Der Gran Paradiso erhebt sich auf 4.061 m als höchster Berg, der vollständig in Italien liegt. Der Normalweg über den Laveciau-Gletscher führt zur charakteristischen Madonnenstatue am Gipfel. Die Route gilt als einer der leichtesten Viertausender der Alpen.

Sattel 2.040 m

Colle Crest

Der Colle Crest liegt auf 2.040 m zwischen dem Fatinaire-Tal und Valle di Ribordone. Der Pass bietet weite Sicht in die Poebene und verbindet zwei Täler der Gran-Paradiso-Gruppe. Er ist Etappenziel der Grande Traversata delle Alpi.

Gipfel 3.552 m

Gran Serra

Der Gran Serra erhebt sich auf 3.552 m im Massiv des Gran Paradiso zwischen Valsavarenche und Valnontey. Der Gipfel liegt auf der Dorsale vom Gran Paradiso zur Grivola und gilt als beliebter Akklimatisierungsberg für Skitouren.

Sattel 2.578 m

Colle della Borra

Der Colle della Borra liegt auf 2.578 m Höhe im Gran-Paradiso-Nationalpark.
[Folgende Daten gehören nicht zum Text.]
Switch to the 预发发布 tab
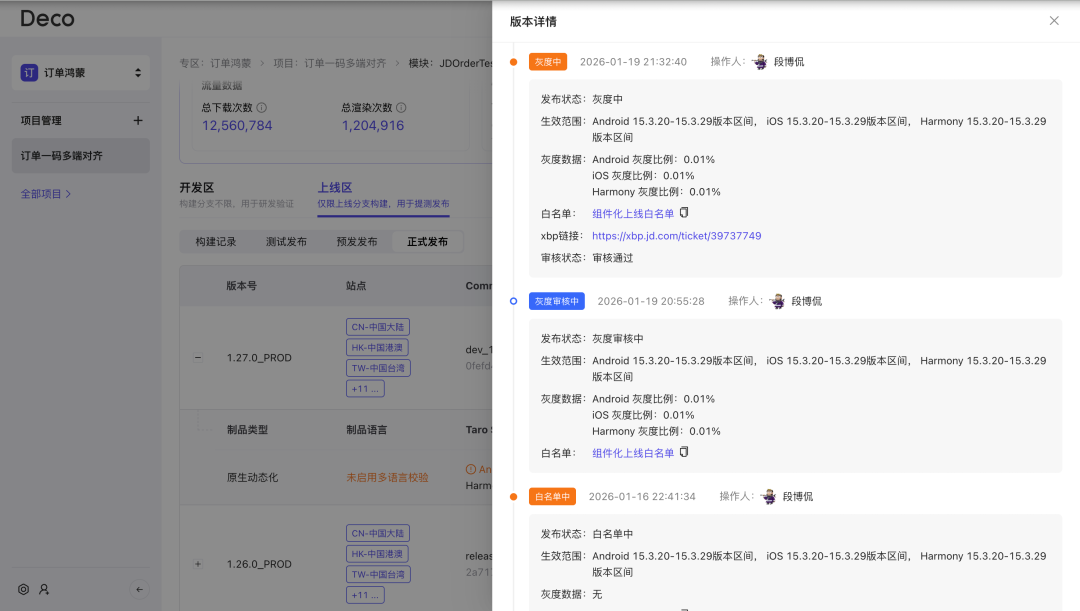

Der Pass verbindet das Tal von Piamprato mit dem Campiglia-Tal. Von hier eröffnet sich ein Panoramablick in die wilden Bereiche des Nationalparks.

Dorf

Aymavilles

Aymavilles liegt am Eingang des Val di Cogne im Aostatal. Der alpine Ort dient als Basecamp für Skitouren in der Gran-Paradiso-Gruppe. Das nahegelegene Schloss Aymavilles zählt zu den schönsten der Region.

Dorf

Campiglia Soana

Campiglia Soana liegt als Fraktion von Valprato Soana im Val Soana. Das Bergdorf gilt als wichtigster touristischer Ort des Tals und dient als Ausgangspunkt zum Santuario di san Besso. Archäologische Funde belegen eine Siedlungsgeschichte bis ins 16. Jahrhundert.

Dorf

Quincinetto

Quincinetto ist eine italienische Gemeinde in der Metropolitanstadt Turin mit 976 Einwohnern. Das Dorf liegt 60 km nördlich von Turin am Fuß der Gran-Paradiso-Gruppe. Der Ort dient als strategischer Ausgangspunkt für Wanderungen in Italiens ersten Nationalpark.

Sattel 2.372 m

Bocchetta delle oche

Die Bocchetta delle Oche verbindet auf 2.372 m Höhe das Val Soana mit dem Valchiusella in der Gran-Paradiso-Gruppe. Der Pass war bereits in römischer Zeit die wichtigste Passage zwischen den beiden Tälern und gilt heute als einfachster Übergang in diesem Gebiet.

Gipfel 3.642 m

Ciarforon

Der Ciarforon erhebt sich auf 3.642 m im Parco Nazionale del Gran Paradiso. Die Nordwand zeigt sich vergletschert, während die Südseite ein markantes trapezförmiges Felsmassiv bildet. Alle Aufstiegsrouten haben alpinistischen Charakter.

Kirche 1.320 m

Santuario di Prascondù

Das Santuario di Prascondù liegt auf 1.321 m im Gran-Paradiso-Nationalpark und ist der wichtigste sakrale Bau der Region. Die Wallfahrtskirche entstand nach einer Marienerscheinung von 1619 und beherbergt heute das Museum der Volksreligiosität.

Gipfel 2.156 m

Monte Arzola

Der Monte Arzola erhebt sich auf 2.156 m im wenig besuchten Val Ribordone des Gran-Paradiso-Nationalparks. Der Gipfel bietet ein 360°-Panorama über das Valle dell'Orco bis zum Gran Paradiso. Am Aufstiegsweg finden sich neolithische Felsgravuren mit Spiralmustern.